---------- SUPPLIED INFORMATION

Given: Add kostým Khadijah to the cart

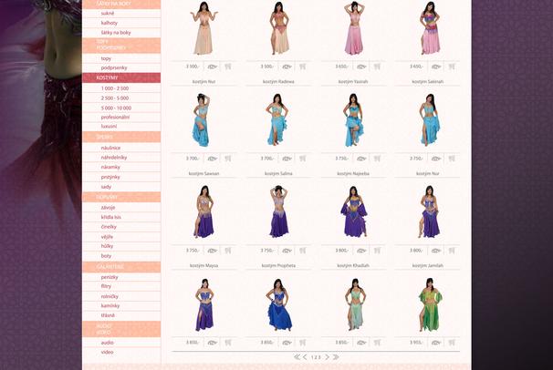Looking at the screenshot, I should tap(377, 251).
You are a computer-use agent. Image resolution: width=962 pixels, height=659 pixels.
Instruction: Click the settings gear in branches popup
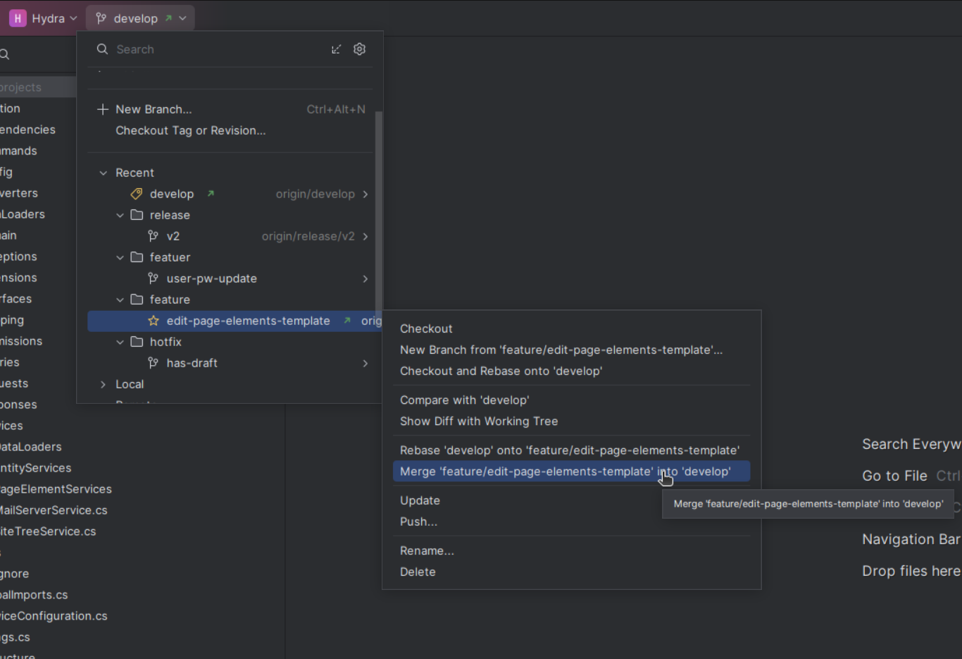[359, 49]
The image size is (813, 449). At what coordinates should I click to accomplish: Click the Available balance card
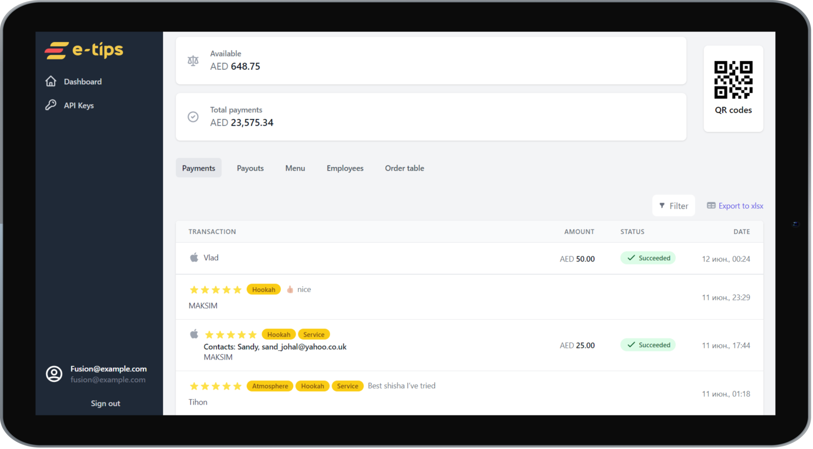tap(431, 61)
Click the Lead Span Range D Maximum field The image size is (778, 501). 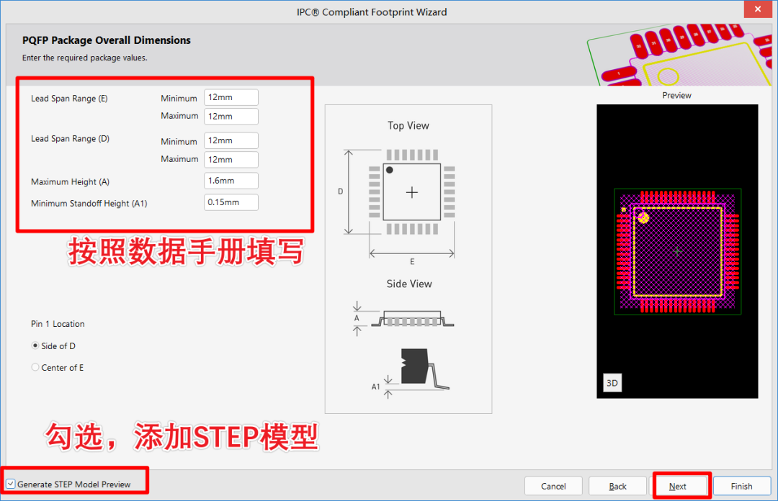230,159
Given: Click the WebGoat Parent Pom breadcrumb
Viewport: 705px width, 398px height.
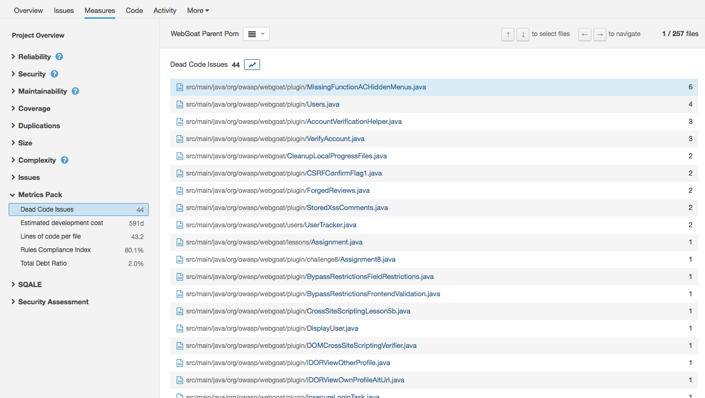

--------------------
---------- SUPPLIED INFORMATION

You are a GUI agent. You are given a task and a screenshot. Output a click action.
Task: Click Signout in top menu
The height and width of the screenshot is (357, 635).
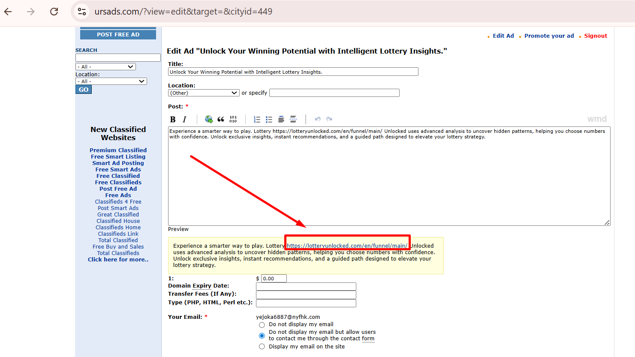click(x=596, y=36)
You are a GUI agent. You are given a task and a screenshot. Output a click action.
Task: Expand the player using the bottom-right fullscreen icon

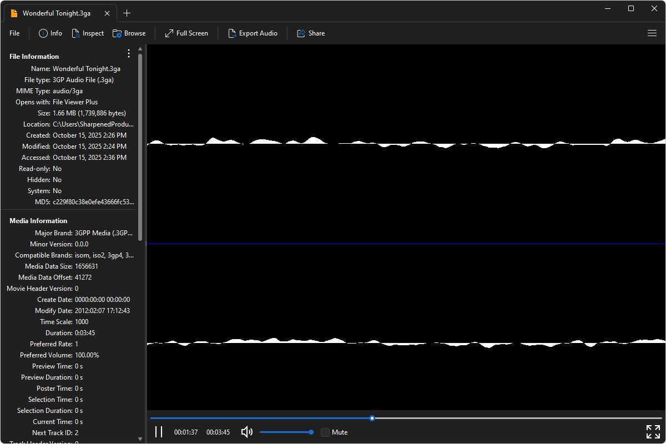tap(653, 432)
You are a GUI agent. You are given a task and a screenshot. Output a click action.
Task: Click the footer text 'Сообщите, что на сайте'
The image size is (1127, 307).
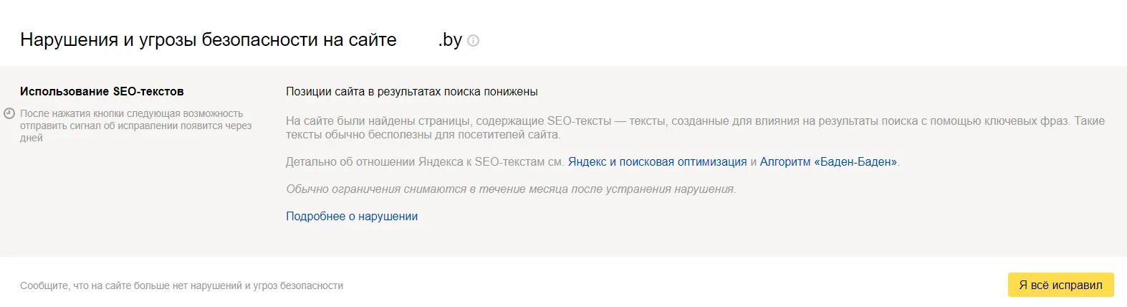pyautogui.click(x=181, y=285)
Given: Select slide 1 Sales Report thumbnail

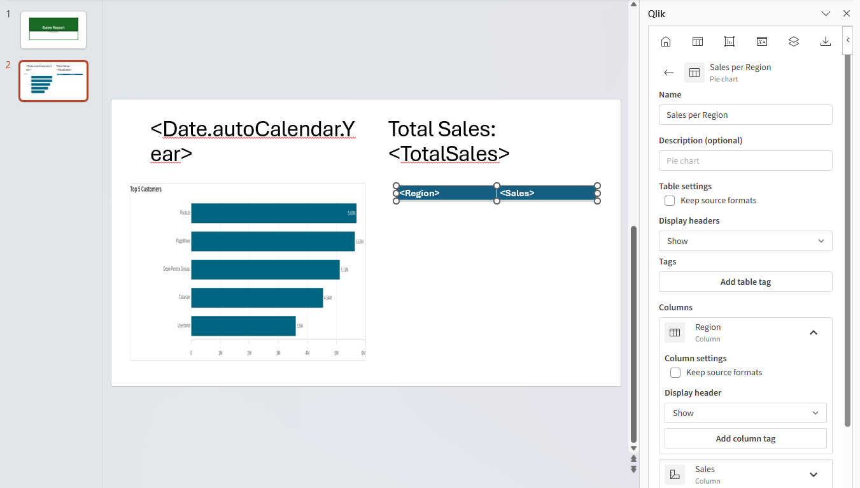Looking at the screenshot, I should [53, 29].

--------------------

Please transcribe only the lines in the records above running from the line that has "Given: Click the" through the line that has "Viewport: 705px width, 398px height.", both included, exactly as they appear.

Given: Click the WebGoat Parent Pom breadcrumb
Viewport: 705px width, 398px height.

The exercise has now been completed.